Fortunately, Etsy is anything but the only company in the world with this problem. When I was preparing for 2014, I scheduled meetings with my counterparts at a number of other companies to learn what they were doing in terms of data and analytics. When I came back, I had a pretty good idea of what we needed to do next year to harmonize all of our dispirate systems – set up infrastructure to allow them to communicate with one another using streams of events, otherwise known as logs.
Then, just about the time I was finished writing the 2014 plan, Jay Kreps published The Log: What every software engineer should know about real-time data’s unifying abstraction on the LinkedIn Engineering Blog. In it, he documents the philosophical underpinnings of pretty much everything I talked about in the plan.
The point of his post is that a log containing all of the changes to a data set from the beginning is a valid representation of that data set. This representation offers some benefits that other representations of the same data set do not, especially when it comes to replicating and transforming that dataset.
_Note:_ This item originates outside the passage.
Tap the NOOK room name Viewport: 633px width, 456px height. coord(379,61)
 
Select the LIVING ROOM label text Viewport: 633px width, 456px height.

As it turns out, even though most engineers use logging, they are probably underexploiting logs in the form that Kreps describes in a pretty serious way. How do we scale up on the Web? We move more operations from synchronous to asynchronous execution, and we diversify our data stores and the ways in which we use them. (Even at Etsy, where we are heavily committed to MySQL, we use it in a variety of ways, some of which resemble key/value stores.) Representing data as a log makes it easier to handle asynchronous operations and diverse data stores, providing a clear path to scaling upward.
Kreps’ thoughts on logs are a must-read for any engineer working on the Web. I expect I’m not the only person who found that post to be perfectly timed.